Encoding Causal Macrovariables
This work addresses the need for automated macrovariable detection in scientific disciplines using high-dimensional data, offering a method that can be adapted to different goals, but it appears incremental as it builds on existing causal modeling concepts.
The paper tackles the problem of automatically detecting suitable macrovariables for coarse-grained causal models from high-dimensional observational data, introducing a novel algorithmic approach inspired by information bottlenecks. It demonstrates robust detection of ground-truth variables in synthetic data and identifies known El Nino variations in a real climate dataset.

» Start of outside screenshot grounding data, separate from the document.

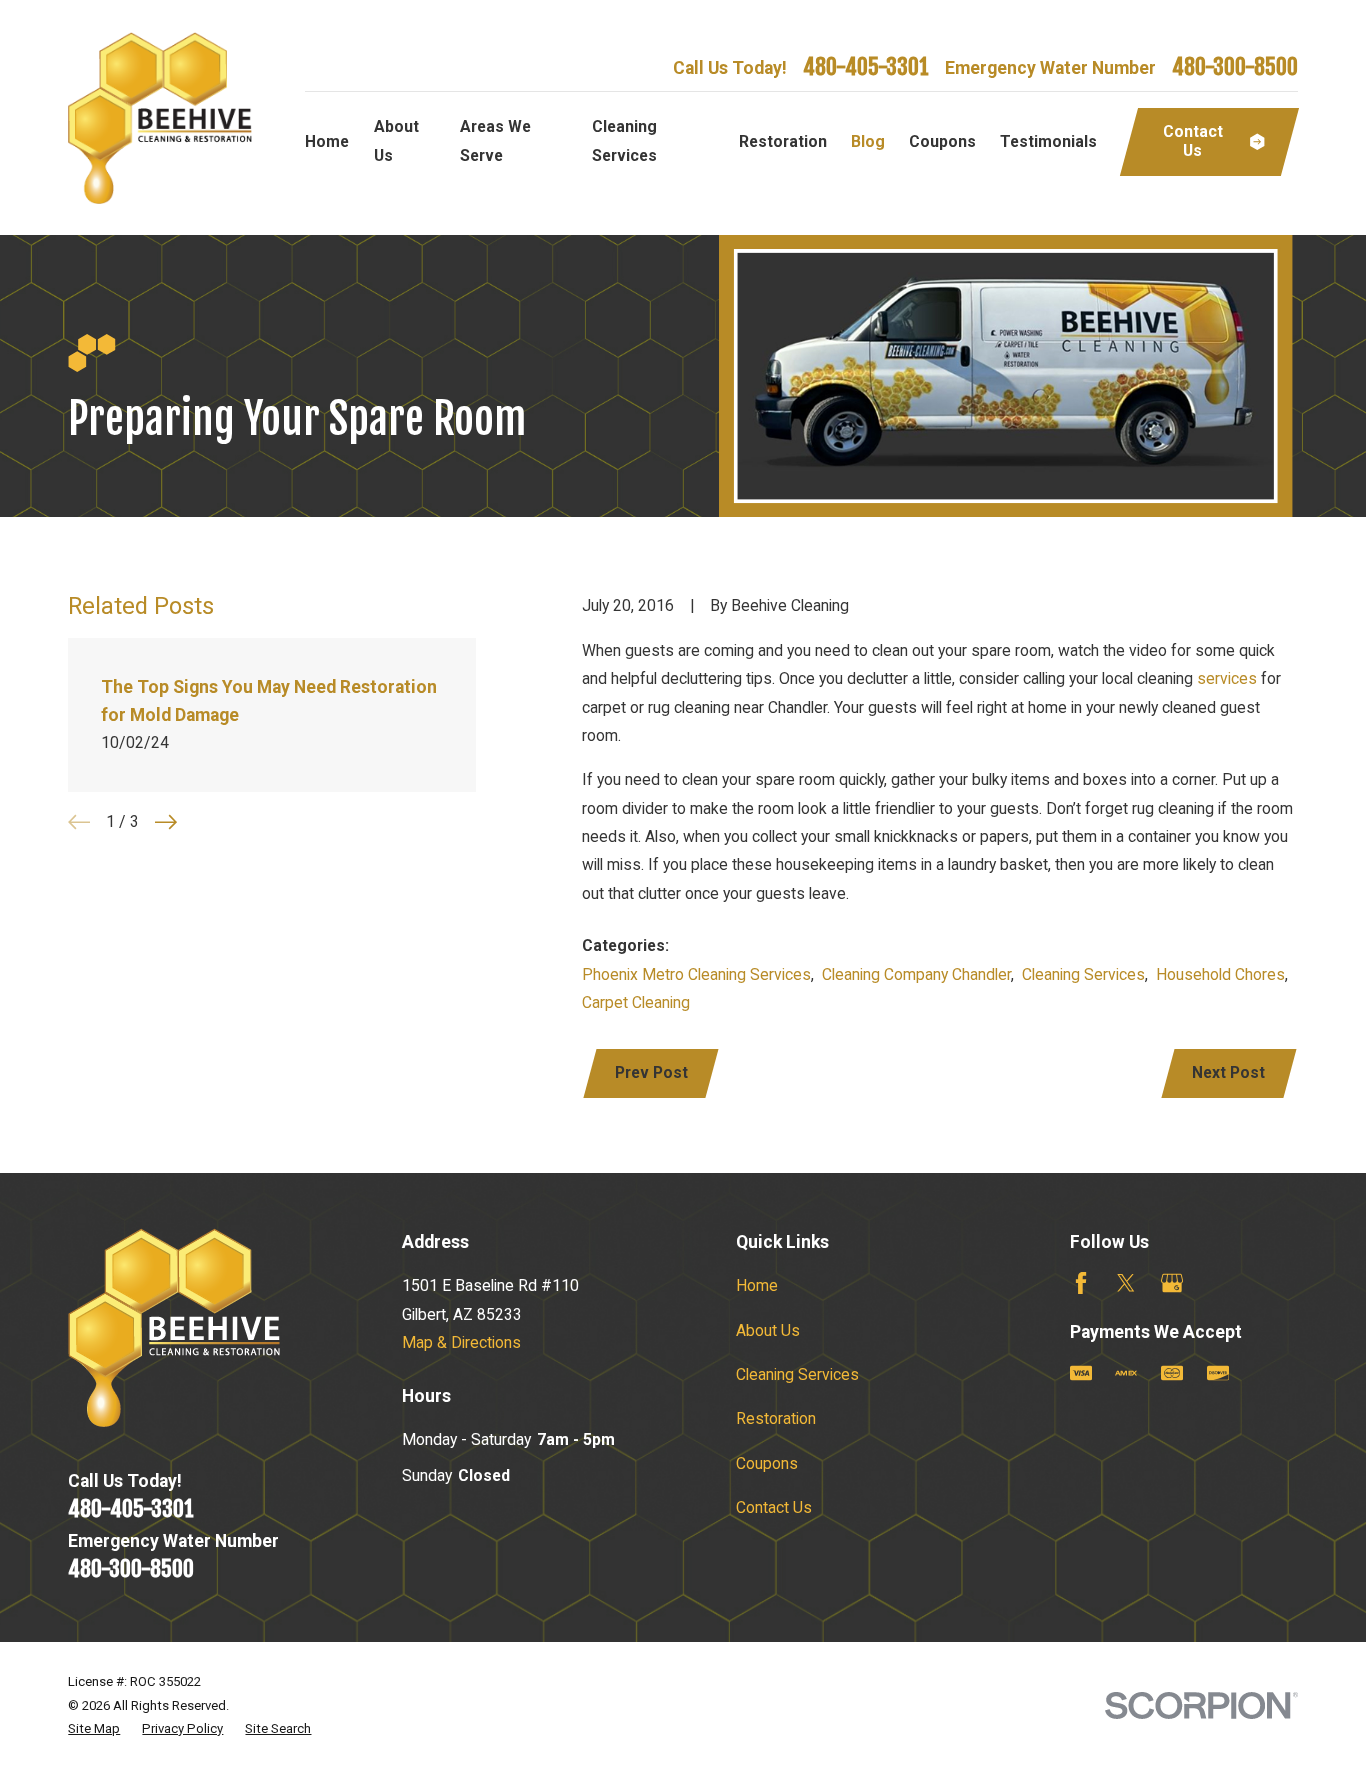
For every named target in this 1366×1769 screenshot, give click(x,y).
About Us (768, 1330)
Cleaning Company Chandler (916, 974)
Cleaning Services (1083, 974)
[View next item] (166, 822)
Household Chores (1220, 974)
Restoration (776, 1418)
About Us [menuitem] (396, 140)
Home (757, 1285)
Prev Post (651, 1072)
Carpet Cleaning (636, 1002)
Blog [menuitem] (868, 141)
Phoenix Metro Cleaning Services (696, 974)
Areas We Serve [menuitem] (495, 140)
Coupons (767, 1463)
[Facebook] (1081, 1283)
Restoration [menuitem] (783, 141)
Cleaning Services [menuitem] (624, 140)
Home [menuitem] (327, 141)
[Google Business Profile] (1172, 1283)
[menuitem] (94, 1729)
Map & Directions (461, 1342)
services (1227, 678)
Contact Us (774, 1507)
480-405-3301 (866, 66)
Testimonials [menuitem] (1048, 141)
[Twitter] (1126, 1283)
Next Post (1228, 1072)
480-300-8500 (1235, 66)
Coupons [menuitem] (942, 141)
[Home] (160, 118)
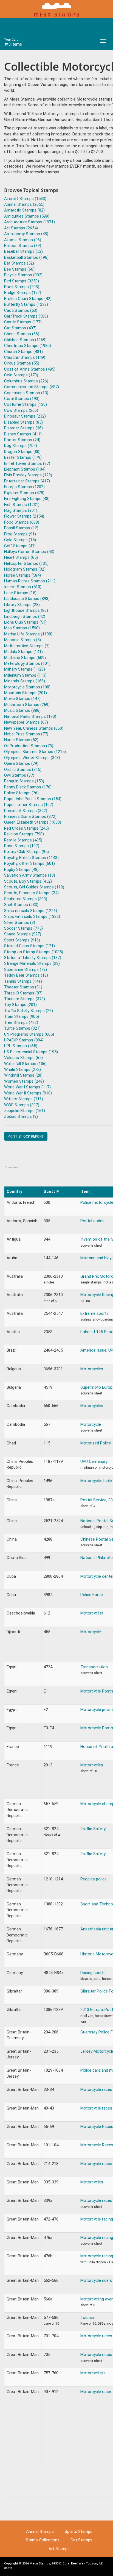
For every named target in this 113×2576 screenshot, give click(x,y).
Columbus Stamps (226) (26, 381)
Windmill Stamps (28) (23, 1075)
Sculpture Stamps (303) (25, 898)
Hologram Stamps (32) (25, 569)
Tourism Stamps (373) (24, 998)
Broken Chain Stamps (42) (28, 298)
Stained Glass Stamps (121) (29, 945)
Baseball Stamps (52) (23, 251)
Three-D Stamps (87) (23, 993)
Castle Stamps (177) (23, 321)
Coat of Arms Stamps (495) (29, 369)
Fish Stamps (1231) (21, 504)
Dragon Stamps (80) (22, 451)
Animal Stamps (40, 2531)
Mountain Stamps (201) (25, 692)
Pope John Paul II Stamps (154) (32, 798)
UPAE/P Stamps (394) (24, 1040)
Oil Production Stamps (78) (28, 745)
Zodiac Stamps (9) (21, 1116)
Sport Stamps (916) (22, 940)
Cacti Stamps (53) (20, 310)
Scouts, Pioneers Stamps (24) (31, 892)
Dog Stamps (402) (20, 445)
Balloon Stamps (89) (22, 245)
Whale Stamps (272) (22, 1069)
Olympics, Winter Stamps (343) (32, 757)
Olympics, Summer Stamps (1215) (35, 751)
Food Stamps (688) (21, 522)
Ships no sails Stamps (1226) (30, 910)
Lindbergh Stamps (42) (24, 616)
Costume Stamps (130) (25, 404)
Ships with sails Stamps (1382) (32, 916)
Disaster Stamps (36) (23, 428)
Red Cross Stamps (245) (26, 828)
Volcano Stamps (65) (23, 1057)
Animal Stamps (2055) (24, 204)
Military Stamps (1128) (24, 669)
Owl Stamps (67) (19, 775)
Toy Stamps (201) (20, 1004)
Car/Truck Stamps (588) (26, 316)
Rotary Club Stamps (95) (26, 851)
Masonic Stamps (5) (22, 639)
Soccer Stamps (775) (23, 928)
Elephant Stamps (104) (25, 469)
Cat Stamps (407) (20, 328)
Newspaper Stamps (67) (26, 722)
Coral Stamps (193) (21, 398)
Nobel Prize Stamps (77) (26, 734)
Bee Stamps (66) (19, 269)
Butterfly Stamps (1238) (26, 304)
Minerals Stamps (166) (24, 681)
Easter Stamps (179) (23, 457)
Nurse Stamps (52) (21, 739)
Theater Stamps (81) (23, 987)
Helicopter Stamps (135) (26, 563)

In many scientific disciplines, coarse-grained causal models are used to explain and predict the dynamics of more fine-grained systems. Naturally, such models require appropriate macrovariables. Automated procedures to detect suitable variables would be useful to leverage increasingly available high-dimensional observational datasets. This work introduces a novel algorithmic approach that is inspired by a new characterisation of causal macrovariables as information bottlenecks between microstates. Its general form can be adapted to address individual needs of different scientific goals. After a further transformation step, the causal relationships between learned variables can be investigated through additive noise models. Experiments on both simulated data and on a real climate dataset are reported. In a synthetic dataset, the algorithm robustly detects the ground-truth variables and correctly infers the causal relationships between them. In a real climate dataset, the algorithm robustly detects two variables that correspond to the two known variations of the El Nino phenomenon.